The Supreme Court is set to review a Mississippi law banning abortion after 15 weeks of pregnancy that intends to challenge Roe v. Wade, raising concern for advocates about how reproductive rights can be preserved without the landmark ruling. “I think it’s very, very likely that the court will either eradicate the right to choose abortion as we now know it completely or so undermine it to make it meaningless for most of American women,” says Kathryn Kolbert, longtime public interest attorney who argued the case of Planned Parenthood v. Casey before the Supreme Court in 1992, which is credited with saving Roe v. Wade. She lays out her argument in a new book published today, “Controlling Women: What We Must Do Now to Save Reproductive Freedom.” We also speak with co-author Julie Kay, a human rights attorney who argued for a human rights framework for abortion rights in Ireland before the European Court of Human Rights. “We’re not just talking about privacy or even equality,” Kay says of the fight for abortion access in the United States and beyond. “We’re really looking at liberty, dignity and the ability to have full participation in all aspects of life.”
And let me just say, I think it’s more important for the president to do the right thing, not to talk about it, so I’m not disturbed by the fact that he hasn’t mentioned the question of abortion.

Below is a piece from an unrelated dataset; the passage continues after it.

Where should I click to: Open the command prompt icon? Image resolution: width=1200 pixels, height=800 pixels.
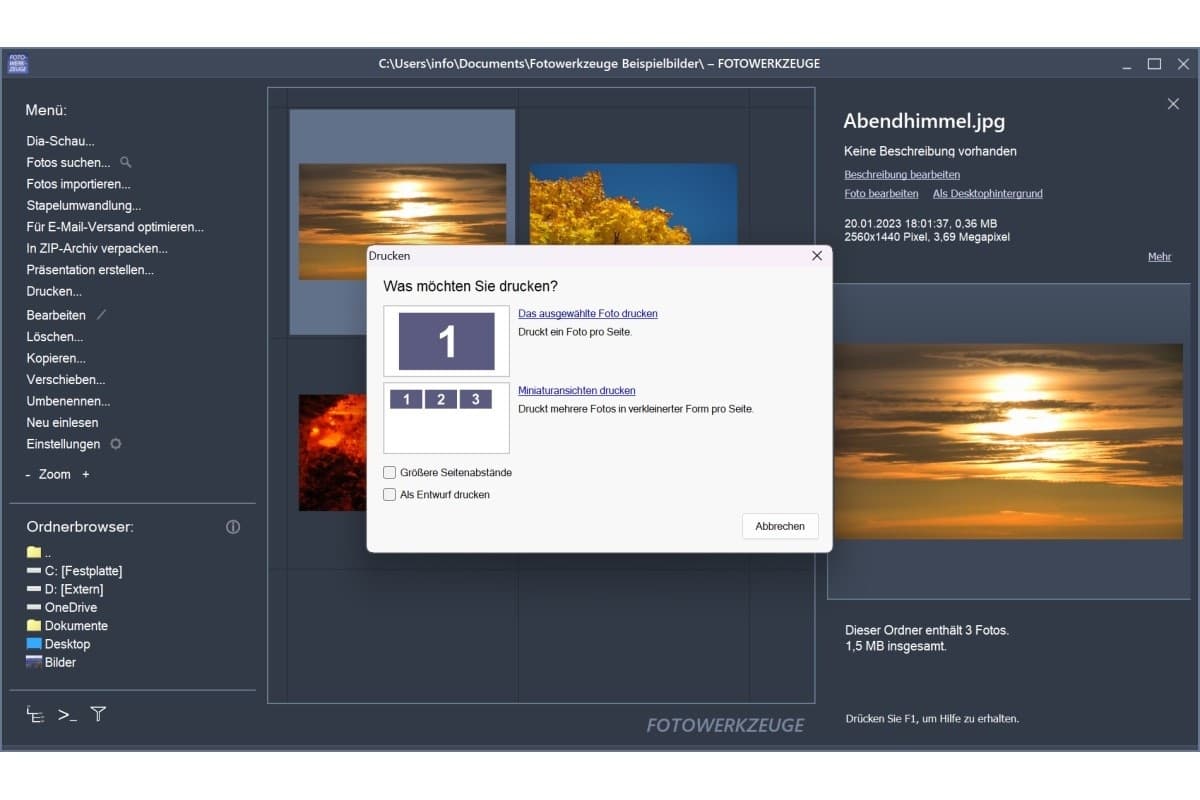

And I do think that the fact that the Hyde Amendment — efforts to repeal the Hyde Amendment, are going through Congress, are a very good thing, but let’s remember that that bill has a long, long way to go. It has to get through the House and the Senate, and there are not currently sufficient votes to support a Hyde-free bill. So we have a long way to go.

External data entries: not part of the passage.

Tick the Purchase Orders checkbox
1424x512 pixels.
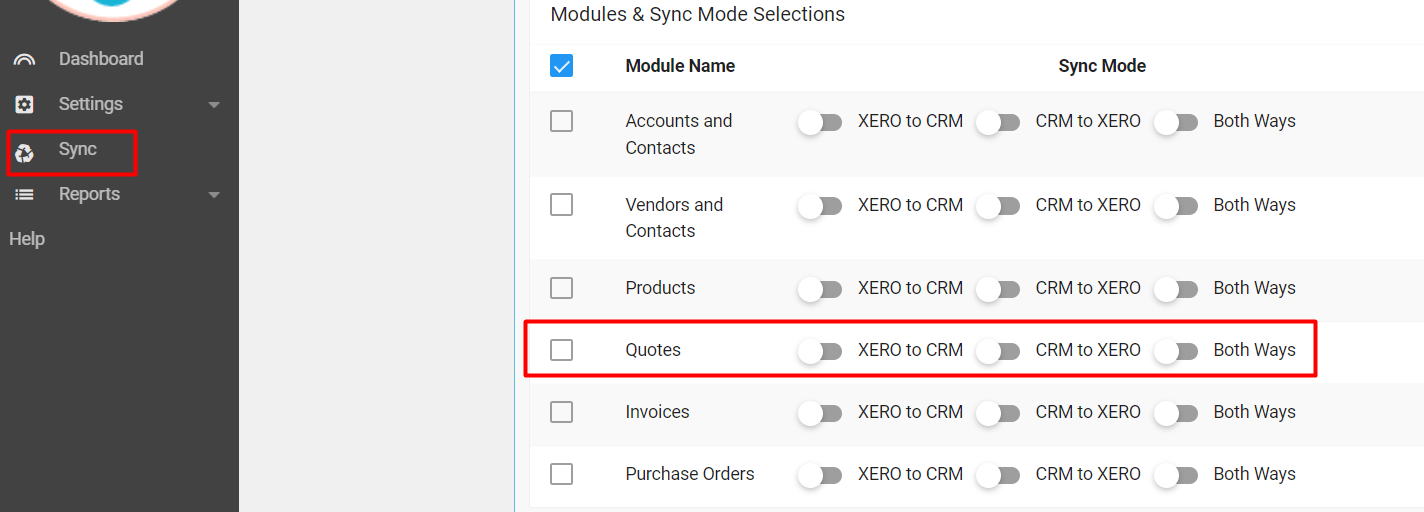point(562,474)
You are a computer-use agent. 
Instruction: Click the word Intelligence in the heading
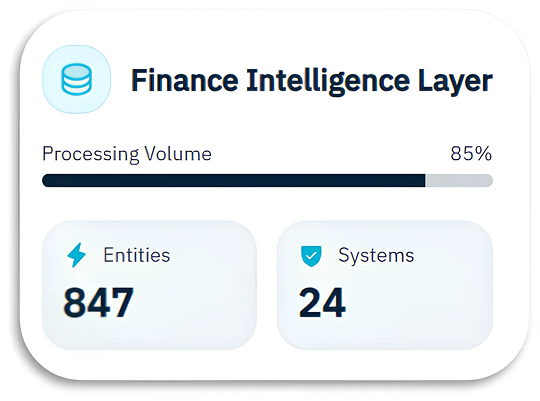328,82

Let’s go back, though, to the more important question, is: What’s the Supreme Court going to do around this issue? And I think it’s very, very likely that the court will either eradicate the right to choose abortion as we now know it completely or so undermine it to make it meaningless for most of American women. And that means that we, as a nation, need to stand up and make changes, both at the state level and in Congress, to ensure that our rights are protected. And unless we do so, unless we change tactics, unless we go forward and with a new vision of what’s possible, we’re going to be in for a very, very, very difficult period of time.